Last Friday, the stock market looked as if it was going to break out of the wedge and test the downside. Selling pressure was strong all day and then in the final 30 minutes of trading, the market staged a huge 30 point reversal in the S&P 500 futures. That is a tough option trading environment.
Rumors circulated that a banking consortium would bail out trouble bond insurer ABK. That notion spilled over to foreign markets. Europe and Asia posted nice gains and they provided a spring board for our market this morning. After an early rally, the market is once again, testing the downside. The selling pressure has been rather subdued.
This market reaction should send a clear signal to our Federal Reserve and Treasury Department. If they are truly concerned about consumer confidence, they should start by removing uncertainty from the financial markets. Last week, the UK got rid of a rotten apple, when it nationalized Northern Rock Bank. If MBIA and Ambac were supported by the government or a banking consortium, the market would have a positive reaction.
The government needs to back Fannie Mae and Freddie Mac to add fuel that confidence. This scenario would do more for the financial markets than any interest rate cut, or stimulus program. Once the market regains its footing and the damage can be assessed, financial stability will return.
Over the course of months, people will take comfort knowing that their financial investments have stopped going down and they might open up their wallets. The risk premium that is built into credit cards, home equity loans and mortgages will start to decrease.
When the economy is slowing, investments are losing value and home prices are dropping, it is virtually impossible to convince consumers to spend more money.

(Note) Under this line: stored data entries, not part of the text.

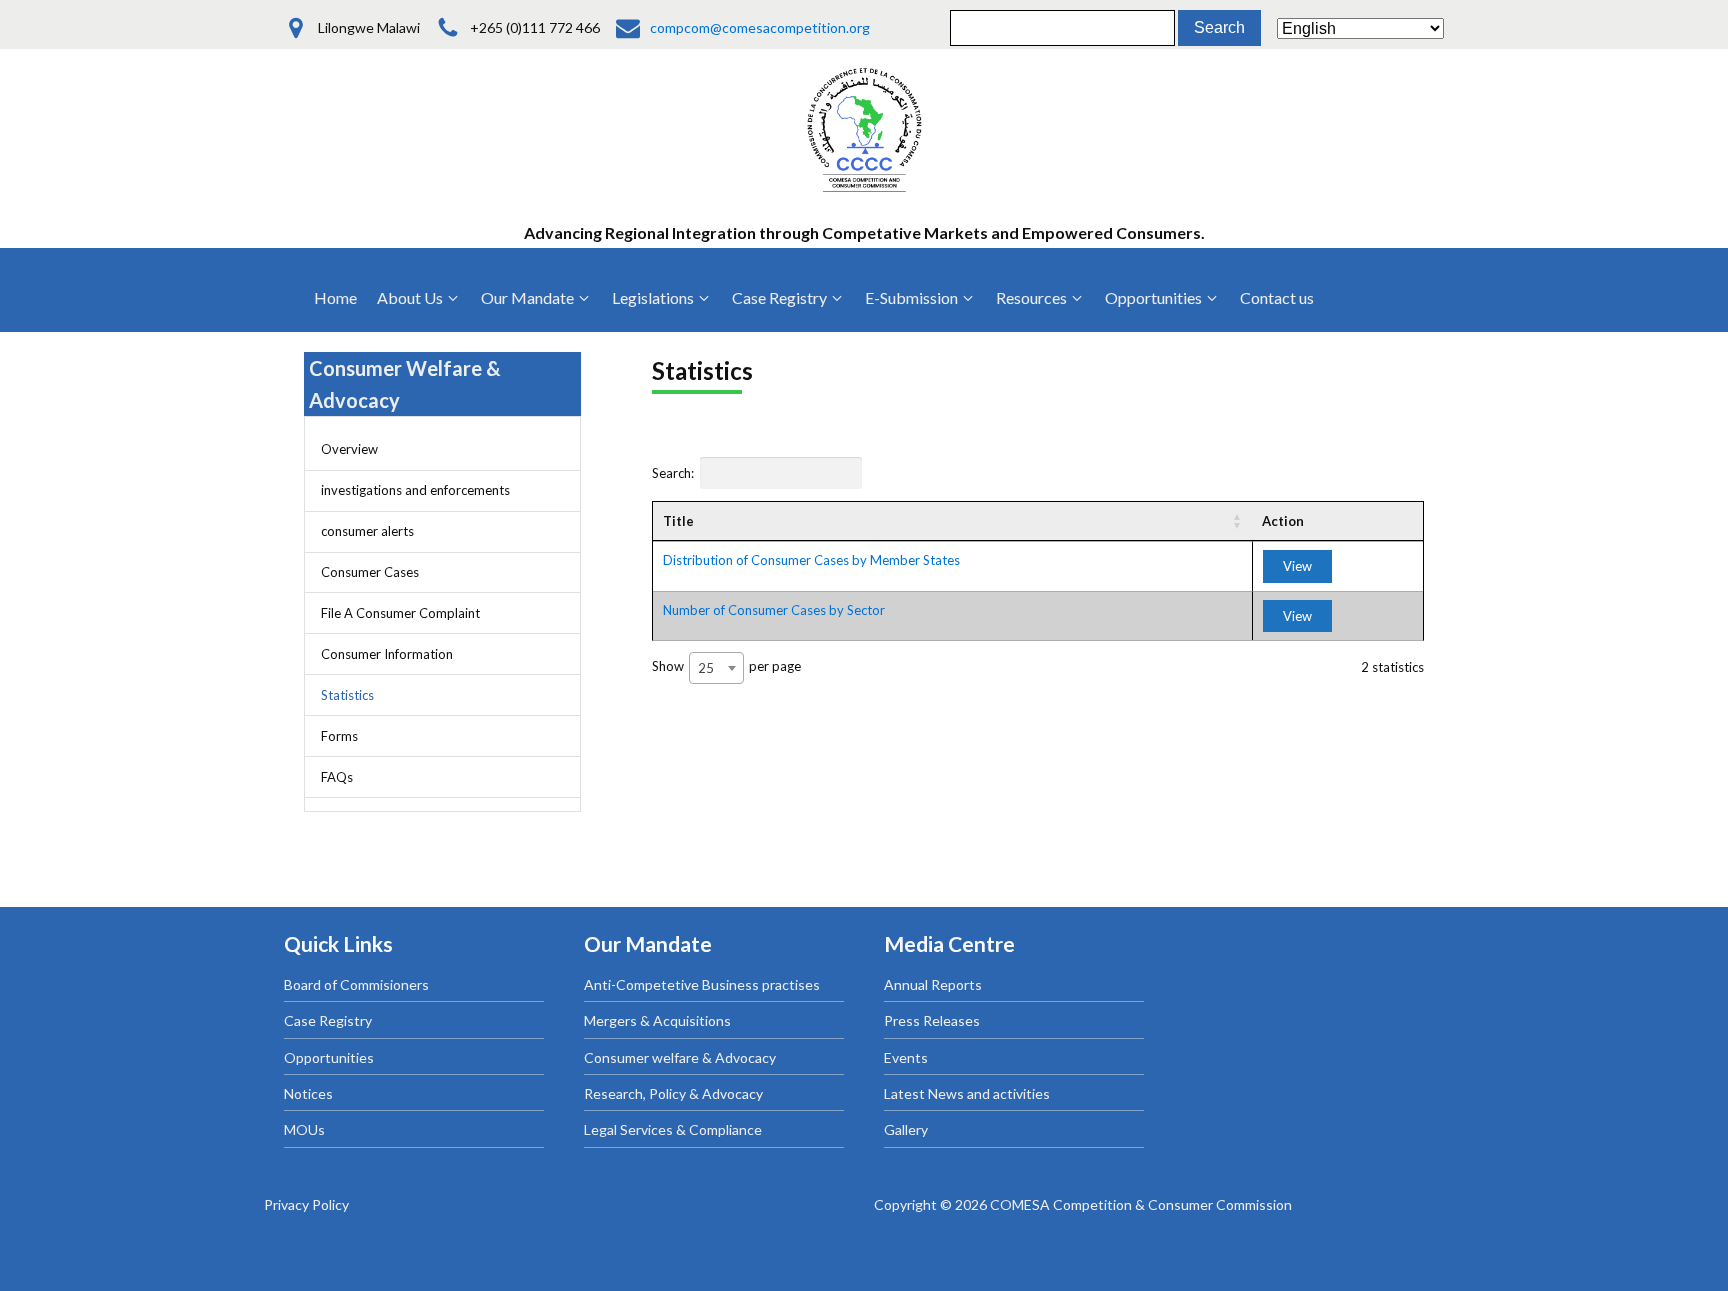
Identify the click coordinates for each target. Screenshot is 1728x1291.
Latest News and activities (967, 1093)
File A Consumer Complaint (400, 613)
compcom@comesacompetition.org (760, 27)
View (1297, 566)
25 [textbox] (706, 668)
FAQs (337, 777)
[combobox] (716, 668)
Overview (349, 449)
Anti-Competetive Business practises (702, 984)
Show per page (726, 667)
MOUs (304, 1129)
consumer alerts (367, 531)
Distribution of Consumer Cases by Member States (811, 560)
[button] (419, 298)
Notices (308, 1093)
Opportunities (329, 1057)
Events (906, 1057)
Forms (339, 736)
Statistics (347, 695)
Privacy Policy (306, 1204)
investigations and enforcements (415, 490)
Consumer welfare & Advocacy (680, 1057)
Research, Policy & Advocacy (673, 1093)
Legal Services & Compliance (673, 1129)
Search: (673, 473)
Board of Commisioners (356, 984)
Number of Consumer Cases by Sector (774, 610)
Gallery (906, 1129)
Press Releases (932, 1020)
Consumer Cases (370, 572)
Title (678, 521)
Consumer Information (387, 654)
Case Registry (328, 1020)
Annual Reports (933, 984)
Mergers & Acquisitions (657, 1020)
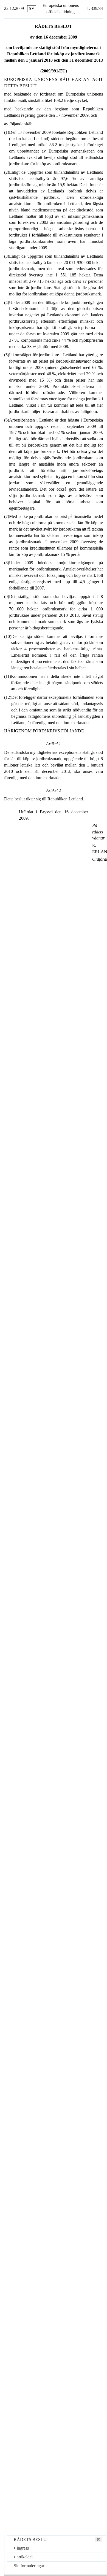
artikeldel (25, 2557)
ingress (23, 2548)
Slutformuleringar (29, 2565)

Tomorrow, the market will digest the latest PPI number. Commodities are trading near all-time highs, and it is unlikely that we will get any relief. As long as the domestic and global economic growth picture stays intact, the market seems willing to accept higher prices. Wednesday and Thursday we will get a read on durable goods orders and the GDP respectively.
Here is how I see the week playing out. If the bond insurers are capitalized, the market will breakout to the upside. This issue is coming to a head and the bond rating agencies have reached the end of their rope. If the AAA ratings are lowered, the market will breakdown. If we do not get any positive developments in the next day or two, the PPI and the GDP will weigh on the market.
The market is desperately searching for good news and if it does not get some soon, we are likely to test the capitulation low.
Stay long agriculture, energy and mining and stop the trade out on a close below SPY 133.